WR Board of Directors meet to set strategic direction

Aug 4, 2022
Written by WR Communications

The Washington Retail Association (WR) board of directors met this past week under the leadership of WR’s President & CEO Renée Sunde, for an information-packed two-day retreat in Vancouver, Washington. As we establish goals for the 2022/23 fiscal year, the all-volunteer board is responsible for the overall governance, policy and position development, as well as the fiduciary oversight and visionary focus of the association.

WR’s board is comprised of a strategic mix of retail leaders representing Washington-based and multi-state retailers of all sizes and sectors of the industry. A huge thank you to our board officers, which include Chairwoman Theresa Treat, Ben Bridge; Incoming Chairman Kent Wilson, Target; Treasurer Rob Jensen, Lantern Press; Past Chair Sean Brownlee, CEO of Ravenox.

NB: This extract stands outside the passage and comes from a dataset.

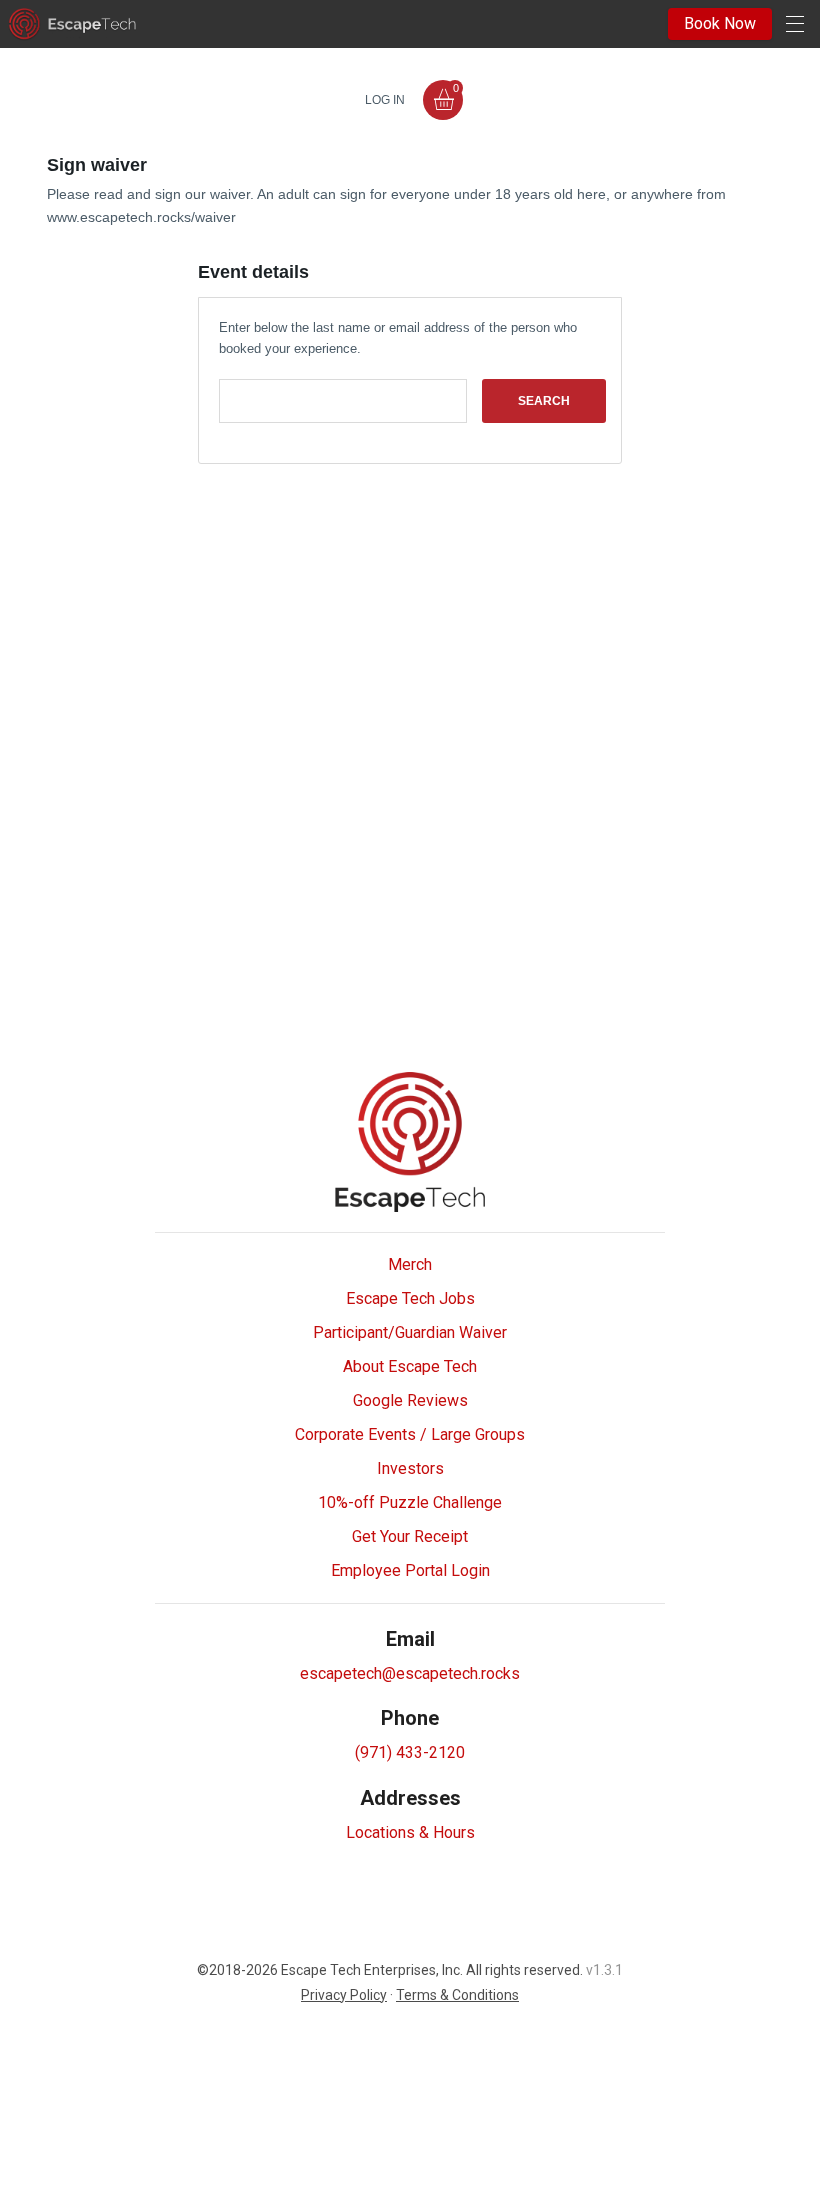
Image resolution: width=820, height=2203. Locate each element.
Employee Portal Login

Board Members at large include Alesha Shemwell, Bellevue Collection; Amy Rhodes, 7-Eleven, Inc; Andy Ryder, Shur-Kleen Car Wash; Chuck Miller, Macy’s; Deborah Herron, Walmart; Jerry Irwin, Brookfield Properties; John Dillon, The Home Depot; Karin Holt, Best Buy; Kent Wilson, Target; Krista Beck, Jerry’s Auto Supply; Lowell Gordon, The Creative Office; Meredith Preloh, Lowes; Ruthann Goularte, Drees; and Sally West, Walgreens.

A big thank you to Representatives Stonier and Wylie and Senator Wilson from the 49th and 17th districts, who shared their top priorities and discussed how the issues surrounding organized retail crime and public safety had and continue to impact retailers in their districts.

As the industry navigates yet another season of economic uncertainty, keynote speaker Dr. William B. Conerly provided an update on the economy and how Washington retailers will be impacted by the threat of a recession over the coming months and years.

Although Conerly resisted stating that the U.S. is officially in recession, he did warn that approximately 44% of economists believe the probability of a recession within the next 12 months is likely. The bigger issue is still the U.S. workforce, which Conerly called “the scariest chart he’s done.”

The labor force was one of the biggest issues facing retailers in early 2020, and the pandemic has only heightened workforce challenges. “We’ve had four decades of really strong labor force growth, and look where we are now, about as low as we’ve been since the Civil war,” said Conerly. The state’s population forecast says it’s going to get a little better in the decade between 2030 to 2040, but until we see population growth, labor force challenges will remain one of the most impactful across industry sectors.

The two-day retreat included a campaign update from Paul Graves, President of Enterprise Washington and one of four voting commissioners on Washington’s redistricting commission. Dann Mead Smith, Owner of The Mead Smith Group and Co-founder of Project 42, an advocacy and capacity-building non-profit, presented an overview of the “blueprint,” a method of building a durable infrastructure to change the course of Washington state.